The Yorubas in the South west, who having had a shot at the presidency from 1999 to 2007,when ex-army General, Olusegun Obasanjo transited from prison to presidency, became the bride to be wooed by both the political forces from the north and south south parts of Nigeria. In the end, the Yorubas aligned with the north through acceptance of the Vice President slot which the acclaimed leader of the Yorubas, Bola Tinubu, former governor of Lagos state, conceded to a man of impeccable character, an evangelical pastor,his long time ally and former attorney general of Lagos state, Yemi Osinbajo.

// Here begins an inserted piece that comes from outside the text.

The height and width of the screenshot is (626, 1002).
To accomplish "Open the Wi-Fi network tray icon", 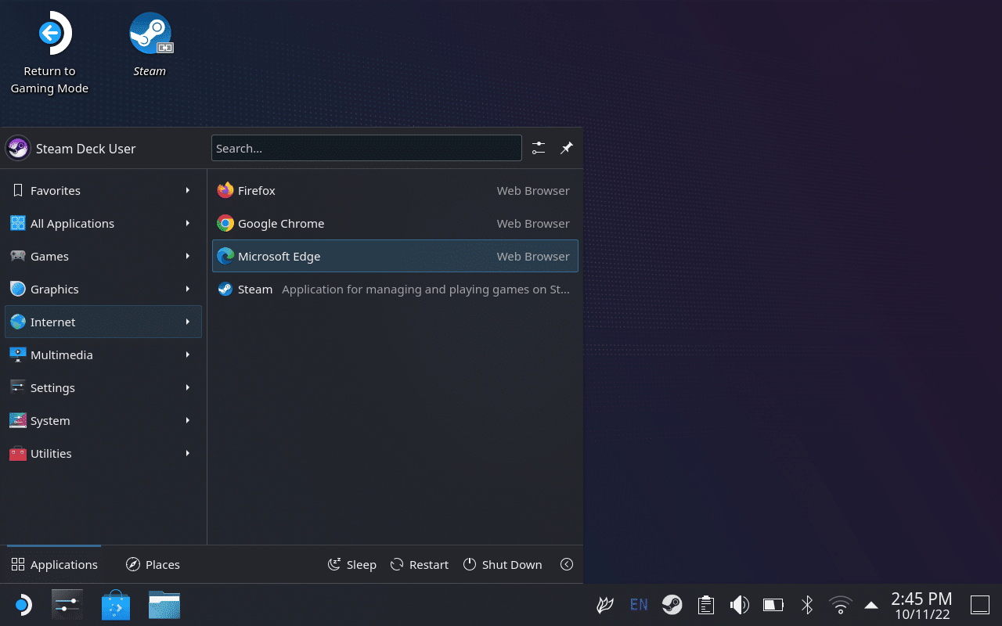I will click(840, 605).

Prior to his success at the 2015 polls, President Buhari had tried and failed to successfully clinch the presidency in 2003, 2007 and 2011 but on each of those occasions that he lost, Buhari swept the votes in the core northern states like, Katsina, Kebbi, Zamfara , Sokoto, etc, sometimes garnering about 12 million votes. Even with Yoruba’s vote in the kitty, Buhari still needed the votes from the South east and South south to fulfill the constitutional requirements that votes must be garnered from all parts of Nigeria for a candidate to be deemed to have won. This is to ensure that a situation whereby a particular candidate from an ethnic group with superior numerical strength, does not ride into the presidency relying only on votes from his Kith and kin.

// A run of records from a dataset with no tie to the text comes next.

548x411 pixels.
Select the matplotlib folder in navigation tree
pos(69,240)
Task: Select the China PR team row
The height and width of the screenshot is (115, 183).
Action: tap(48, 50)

That’s how Rotimi Amaechi, former governor of Rivers state, the heart  of South south, now minister of transport and Rochas Okorocha, incumbent governor of Imo state, the ground zero of lgbo land, became the game changers. With their support, substantial votes  in Rivers and lmo states were brought into Buhari’s kitty that already had the Hausa/Fulani and Yoruba votes and the rest, as they say is history. Politics is a game of strategy and democracy is also about numbers of people that politicians are able to swing to their side, which justifies the political dictum,majority carries the vote.

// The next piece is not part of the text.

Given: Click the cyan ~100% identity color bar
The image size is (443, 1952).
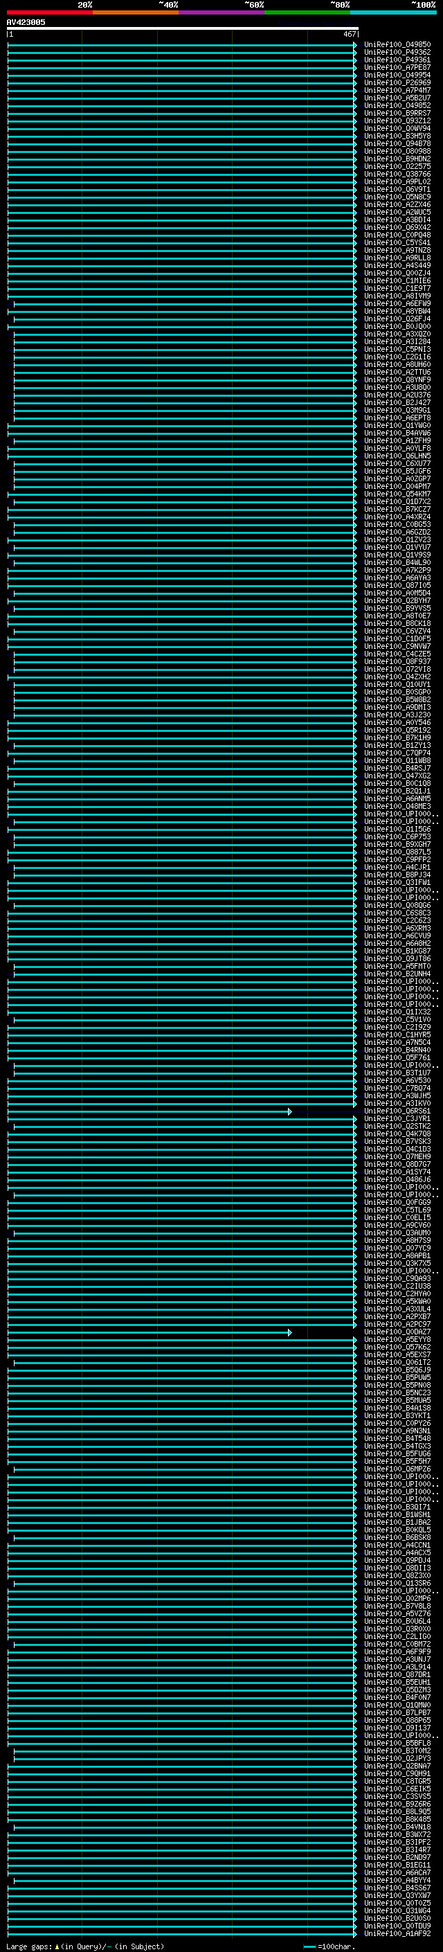Looking at the screenshot, I should pyautogui.click(x=394, y=12).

In 2015, Buhari reached out and built bridges across many deserts and rainforests into Yoruba land as well as crossed many bridges and rivers into lgbo and lkwere/Calabari mangroves and creeks and he reaped the  reward of the hard work by becoming Nigeria’s number one citizen. Now, it’s pay back time. In politics, as in business, settling lOUs is usually a very testy experience. In what many thought was a Freudian slip like the one famously made by British prime minister, David Cameroon about Nigeria being a fantastical corrupt country, in the wake of the anti corruption summit in London recently, president Buhari during an interactive session with some Nigerians and Americans, on the sideline of his visit to the USA, stated that he cannot be expected to treat the 95% who voted for him in the north equally with the less than 5% who voted in the south.

As expected in a multicultural multiethnic and multi-religious society, the comment got twisted and dissected with all manners of bias on online media platforms. Unsurprisingly, many members of the elite commentariat also took Mr. President up on the remark from the optics of the numerous ethnic and other primordial sentiments, and l thought the high level of condemnation would challenge Mr. president to offer some clarifications but that was not the case. With the public hue and cry about appointments so far made into executive positions, it would appear that Mr. President is sticking to his guns-literarily-to reward mainly voters from his home base by skewing appointments in their favour.